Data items
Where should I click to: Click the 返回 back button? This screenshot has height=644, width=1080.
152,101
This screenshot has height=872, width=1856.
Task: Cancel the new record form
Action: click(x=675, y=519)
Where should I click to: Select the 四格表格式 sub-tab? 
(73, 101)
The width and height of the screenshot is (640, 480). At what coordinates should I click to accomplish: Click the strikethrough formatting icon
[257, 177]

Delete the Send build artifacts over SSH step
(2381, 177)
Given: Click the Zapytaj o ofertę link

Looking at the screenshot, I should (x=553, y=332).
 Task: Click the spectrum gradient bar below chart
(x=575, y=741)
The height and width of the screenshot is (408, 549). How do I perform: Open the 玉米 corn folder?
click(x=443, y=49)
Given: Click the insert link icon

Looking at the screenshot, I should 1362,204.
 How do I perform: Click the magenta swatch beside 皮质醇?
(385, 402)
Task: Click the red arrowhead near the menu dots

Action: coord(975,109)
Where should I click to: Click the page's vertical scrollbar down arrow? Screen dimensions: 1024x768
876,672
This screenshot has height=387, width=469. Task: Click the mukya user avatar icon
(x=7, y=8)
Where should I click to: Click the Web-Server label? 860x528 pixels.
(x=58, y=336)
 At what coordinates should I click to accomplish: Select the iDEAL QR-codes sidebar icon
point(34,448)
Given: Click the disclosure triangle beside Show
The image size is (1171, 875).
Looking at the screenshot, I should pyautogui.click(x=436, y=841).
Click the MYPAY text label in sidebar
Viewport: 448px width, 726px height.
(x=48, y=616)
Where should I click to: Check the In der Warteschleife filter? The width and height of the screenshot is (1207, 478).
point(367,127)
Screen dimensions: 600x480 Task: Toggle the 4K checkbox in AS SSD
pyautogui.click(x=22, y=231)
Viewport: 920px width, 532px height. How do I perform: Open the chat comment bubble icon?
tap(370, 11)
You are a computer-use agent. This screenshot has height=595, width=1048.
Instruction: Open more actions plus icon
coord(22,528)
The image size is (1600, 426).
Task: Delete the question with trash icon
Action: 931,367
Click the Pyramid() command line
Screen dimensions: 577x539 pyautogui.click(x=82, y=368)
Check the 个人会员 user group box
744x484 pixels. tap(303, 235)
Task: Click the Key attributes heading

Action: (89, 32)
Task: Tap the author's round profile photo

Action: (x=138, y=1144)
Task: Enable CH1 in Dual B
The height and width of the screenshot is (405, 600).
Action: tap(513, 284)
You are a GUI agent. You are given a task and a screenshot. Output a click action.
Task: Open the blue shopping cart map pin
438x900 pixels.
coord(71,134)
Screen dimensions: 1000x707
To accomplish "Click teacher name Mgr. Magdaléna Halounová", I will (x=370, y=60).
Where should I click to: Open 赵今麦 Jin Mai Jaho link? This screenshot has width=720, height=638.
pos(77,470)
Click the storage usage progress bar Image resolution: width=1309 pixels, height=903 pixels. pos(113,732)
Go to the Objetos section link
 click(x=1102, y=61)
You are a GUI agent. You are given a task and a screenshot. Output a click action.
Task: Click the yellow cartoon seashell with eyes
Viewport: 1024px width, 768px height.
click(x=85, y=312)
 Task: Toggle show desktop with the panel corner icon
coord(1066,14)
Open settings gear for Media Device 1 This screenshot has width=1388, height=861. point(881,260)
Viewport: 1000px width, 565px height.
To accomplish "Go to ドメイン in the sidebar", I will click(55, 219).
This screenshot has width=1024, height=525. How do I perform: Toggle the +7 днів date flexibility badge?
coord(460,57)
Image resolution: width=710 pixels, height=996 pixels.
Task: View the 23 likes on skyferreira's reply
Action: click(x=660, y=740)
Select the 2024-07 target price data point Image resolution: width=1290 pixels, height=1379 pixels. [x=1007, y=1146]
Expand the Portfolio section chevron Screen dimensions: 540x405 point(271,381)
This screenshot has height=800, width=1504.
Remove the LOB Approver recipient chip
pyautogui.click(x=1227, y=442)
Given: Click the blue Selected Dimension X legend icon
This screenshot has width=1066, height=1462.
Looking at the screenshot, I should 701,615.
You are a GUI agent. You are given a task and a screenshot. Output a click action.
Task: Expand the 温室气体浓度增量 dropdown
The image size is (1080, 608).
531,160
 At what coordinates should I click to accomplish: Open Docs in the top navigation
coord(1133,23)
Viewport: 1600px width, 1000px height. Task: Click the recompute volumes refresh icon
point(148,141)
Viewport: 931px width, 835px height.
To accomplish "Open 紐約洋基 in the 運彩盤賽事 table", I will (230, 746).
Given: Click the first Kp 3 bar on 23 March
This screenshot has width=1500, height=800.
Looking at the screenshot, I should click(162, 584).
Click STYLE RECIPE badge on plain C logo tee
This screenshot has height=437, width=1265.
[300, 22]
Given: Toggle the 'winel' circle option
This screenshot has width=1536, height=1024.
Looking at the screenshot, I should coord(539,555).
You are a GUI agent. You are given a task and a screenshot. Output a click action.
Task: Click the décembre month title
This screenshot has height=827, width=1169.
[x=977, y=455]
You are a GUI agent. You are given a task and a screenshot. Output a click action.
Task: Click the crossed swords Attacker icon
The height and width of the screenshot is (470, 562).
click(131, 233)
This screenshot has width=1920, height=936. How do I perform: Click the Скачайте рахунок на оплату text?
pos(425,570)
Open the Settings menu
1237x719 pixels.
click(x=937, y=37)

What this task involves
With "blue" as the string to match, show every line of the entries above that has it.

Answer box
Task: Open the blue shopping cart map pin
Given: Click the blue Selected Dimension X legend icon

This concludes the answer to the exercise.